## Описание задания
Пожалуйста, определите все строки ниже, где встречается слово "Open", и скопируйте их.

## Фрагмент набора данных
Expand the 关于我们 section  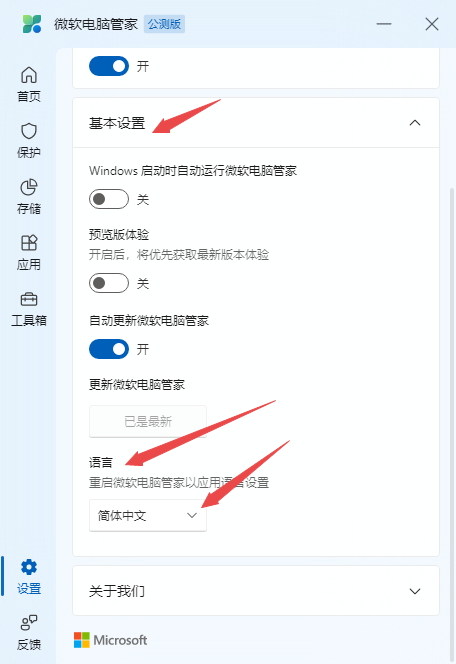256,591
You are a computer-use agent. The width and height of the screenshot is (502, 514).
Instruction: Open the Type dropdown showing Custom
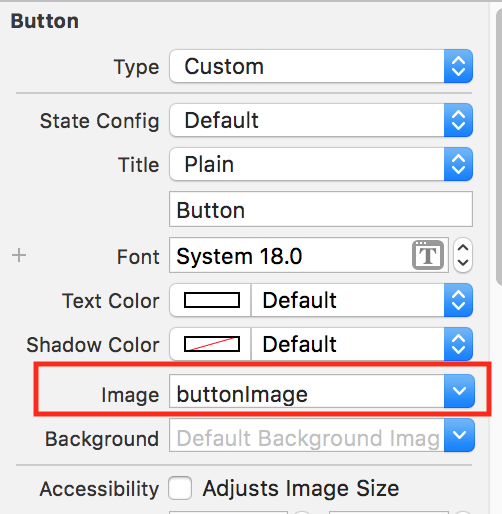(x=321, y=66)
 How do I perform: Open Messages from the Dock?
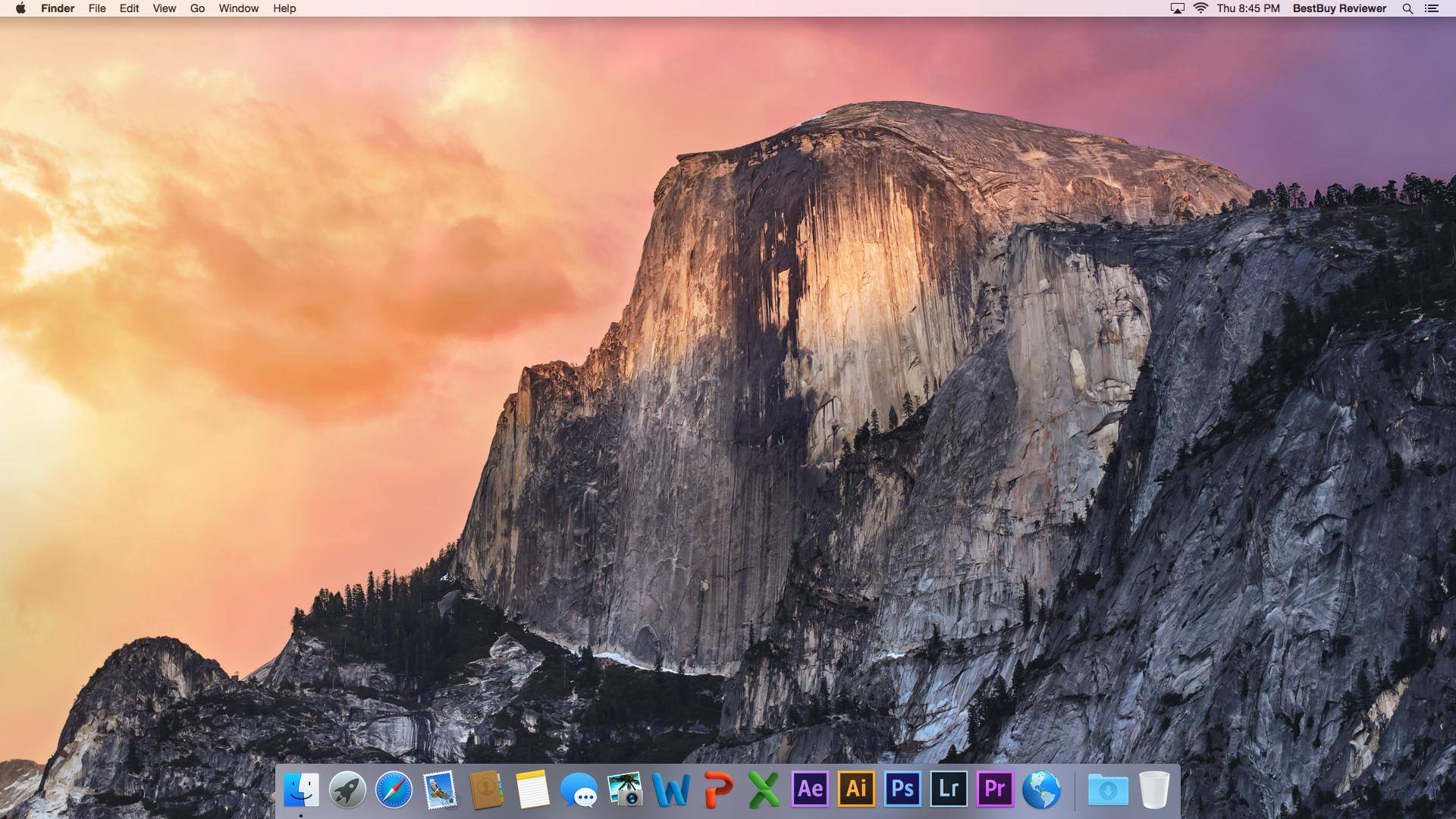(x=579, y=788)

## Ответ ниже
Instruction: Open the Type dropdown showing Custom
 How do I perform: Open Messages from the Dock?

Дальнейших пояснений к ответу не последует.